*Your task*. How many lines in the entries below contain the string "pixels"? Case counts. Reply with the number only.

Start of The records

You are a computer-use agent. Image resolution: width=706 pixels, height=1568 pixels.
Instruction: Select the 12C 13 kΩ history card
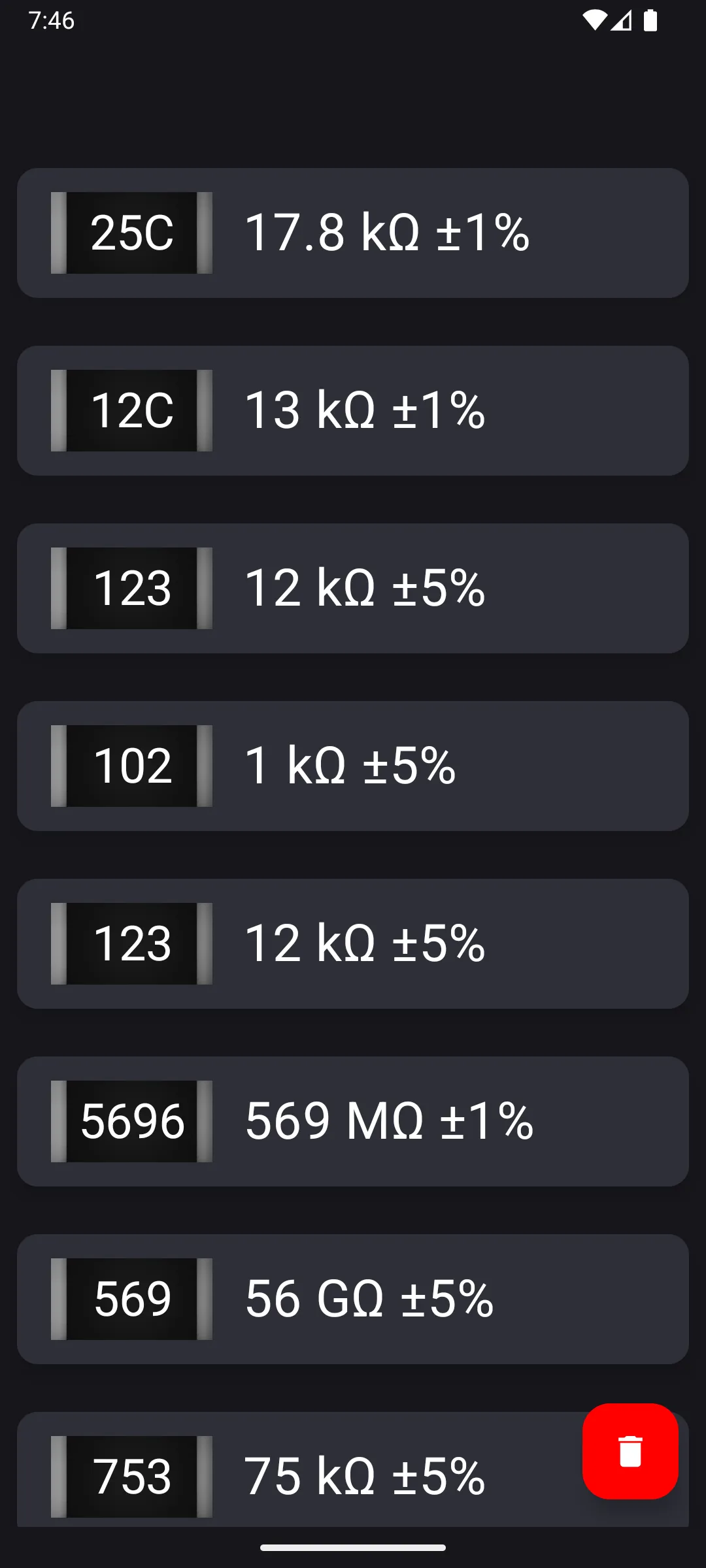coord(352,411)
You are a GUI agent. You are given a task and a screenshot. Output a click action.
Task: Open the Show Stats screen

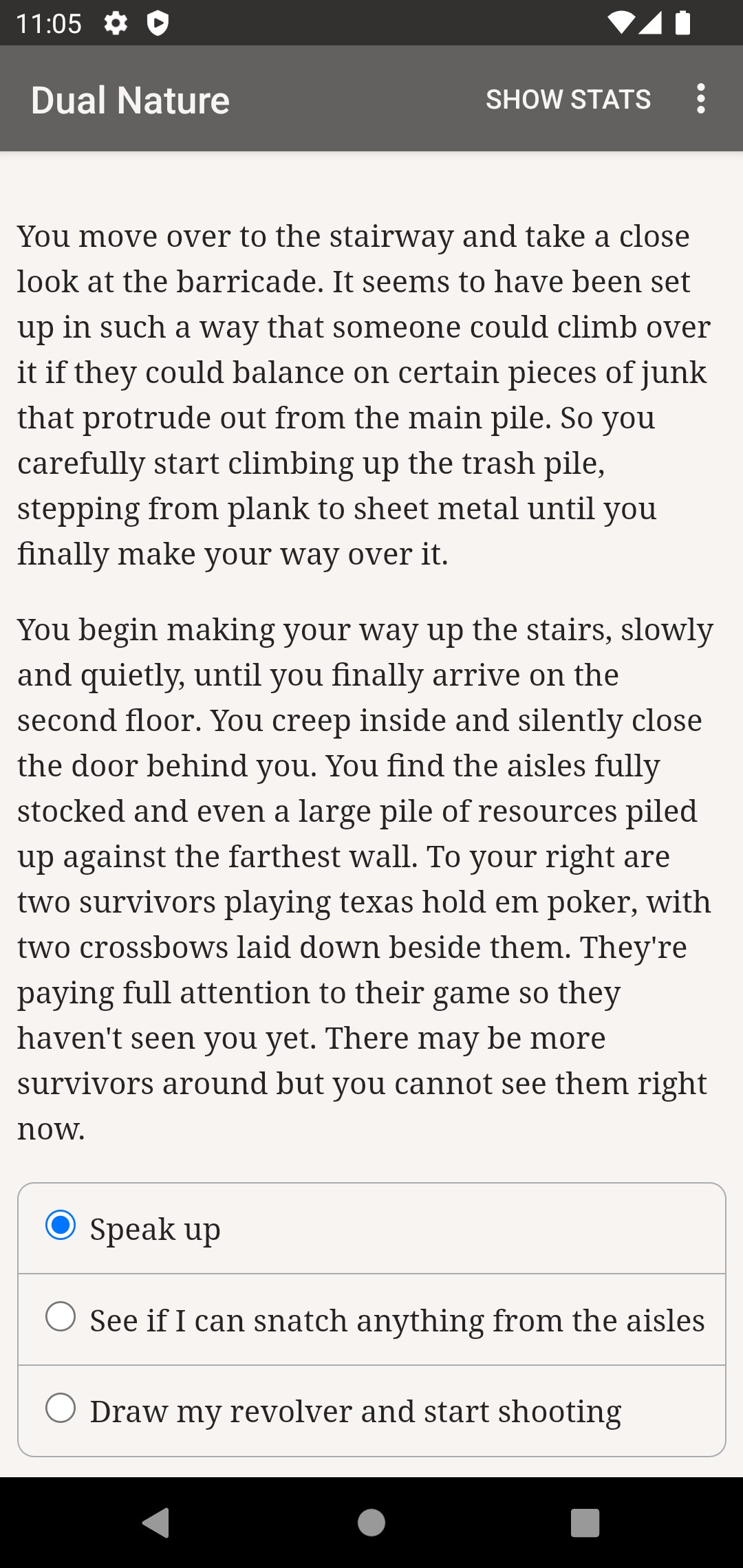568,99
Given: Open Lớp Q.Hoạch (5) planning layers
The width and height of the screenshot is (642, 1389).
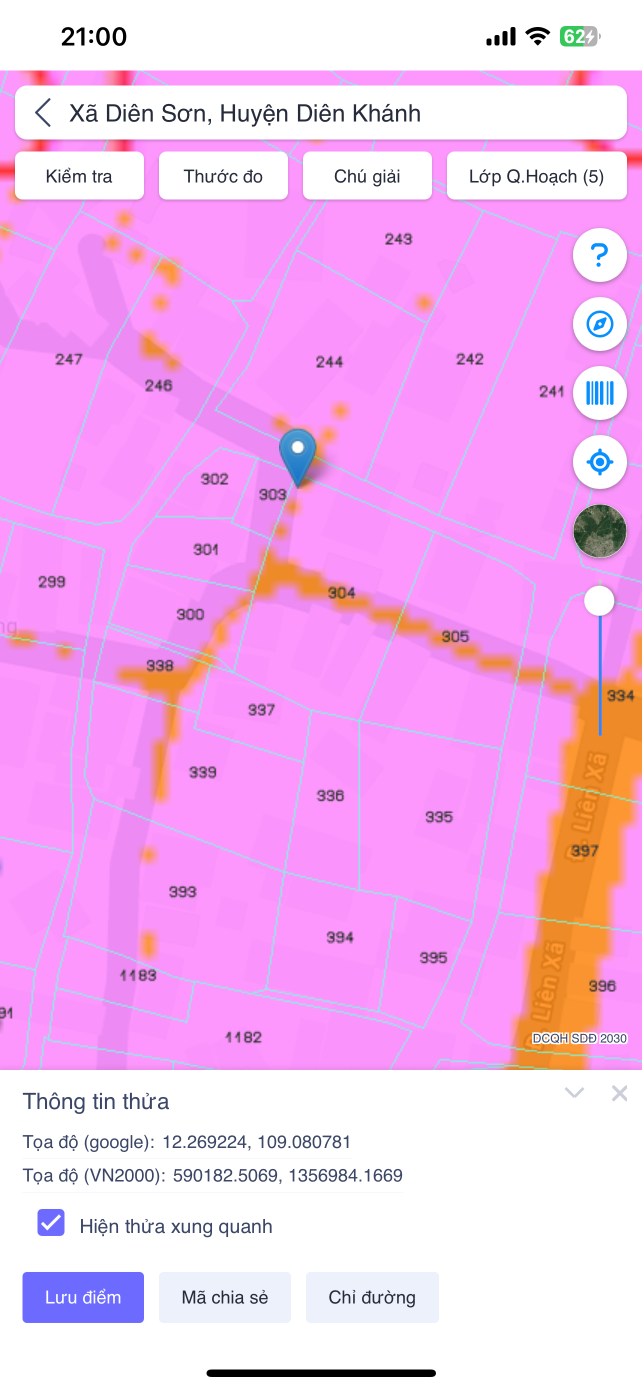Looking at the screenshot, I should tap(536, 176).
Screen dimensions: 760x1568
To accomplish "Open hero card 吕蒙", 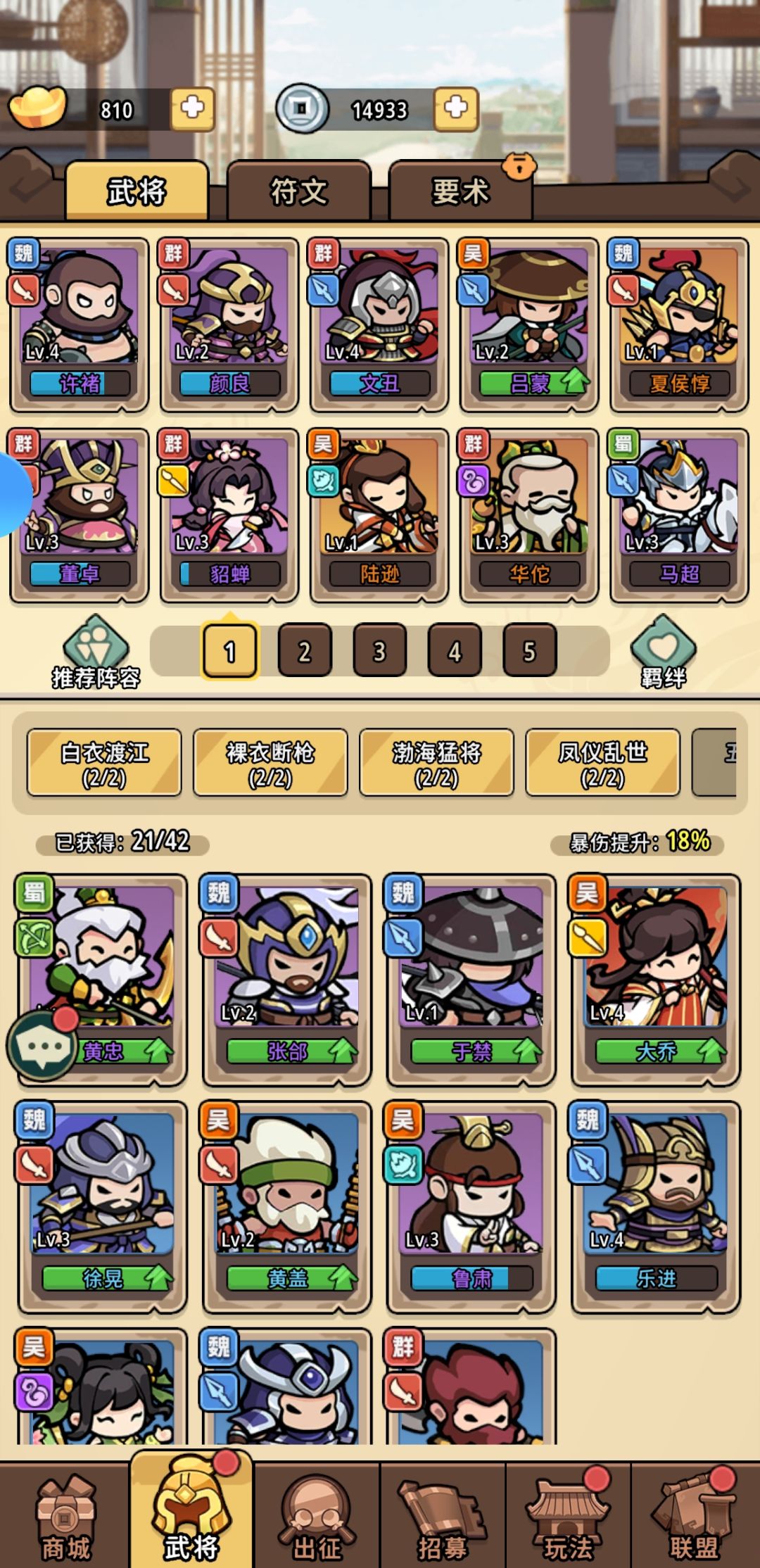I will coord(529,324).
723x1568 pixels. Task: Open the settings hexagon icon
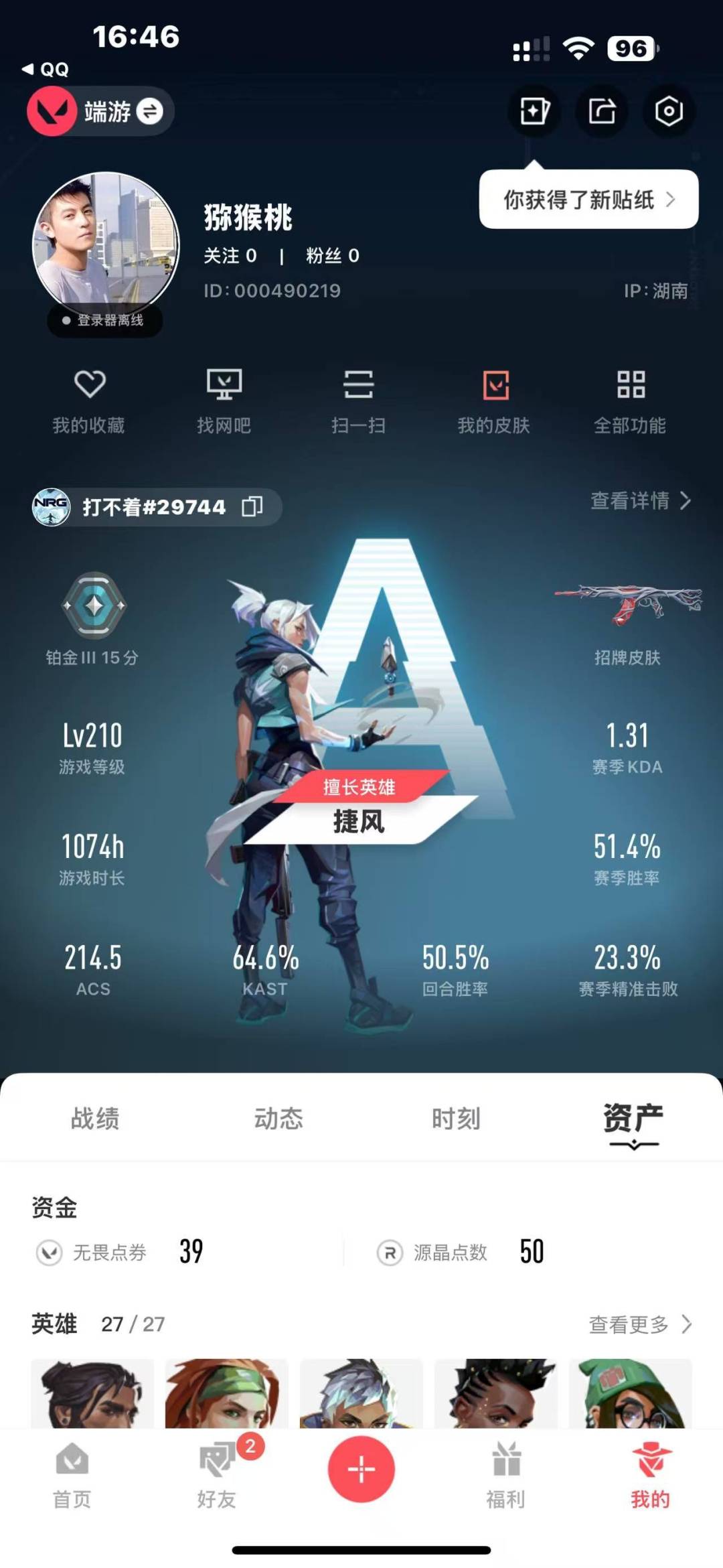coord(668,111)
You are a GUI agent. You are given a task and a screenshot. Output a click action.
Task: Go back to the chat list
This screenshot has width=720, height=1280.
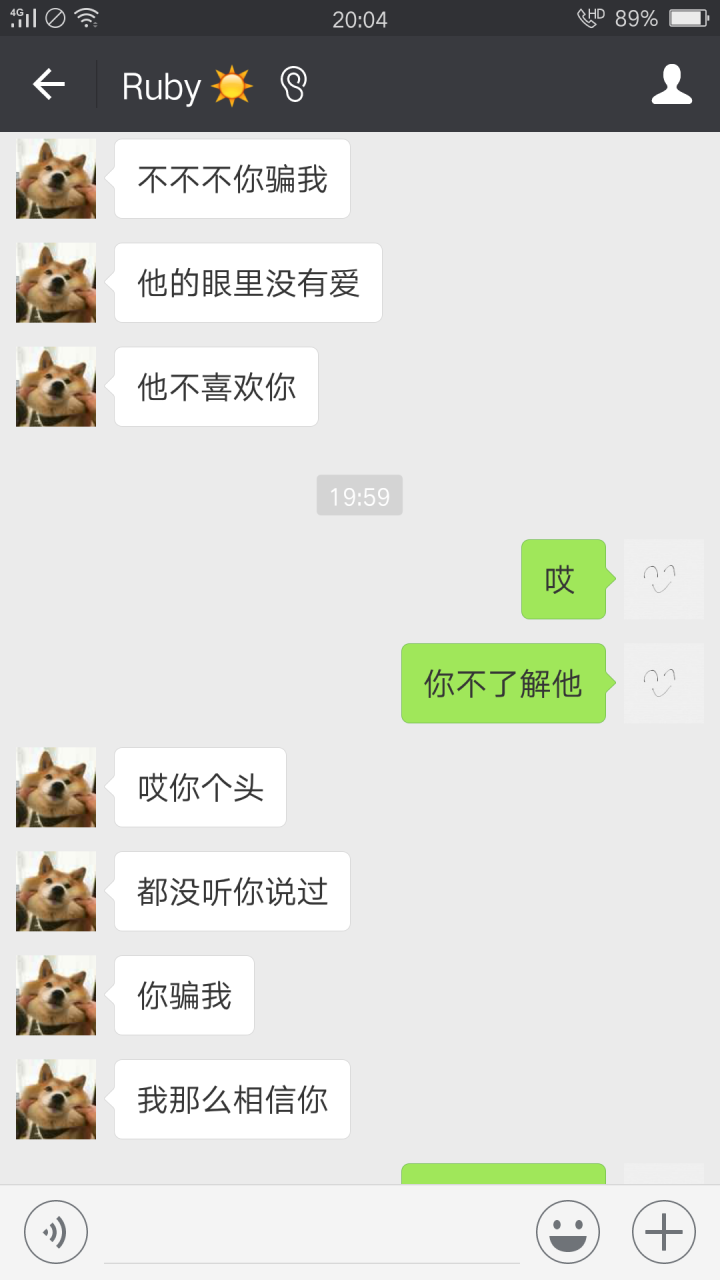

End of The records

*Exercise answer*. 2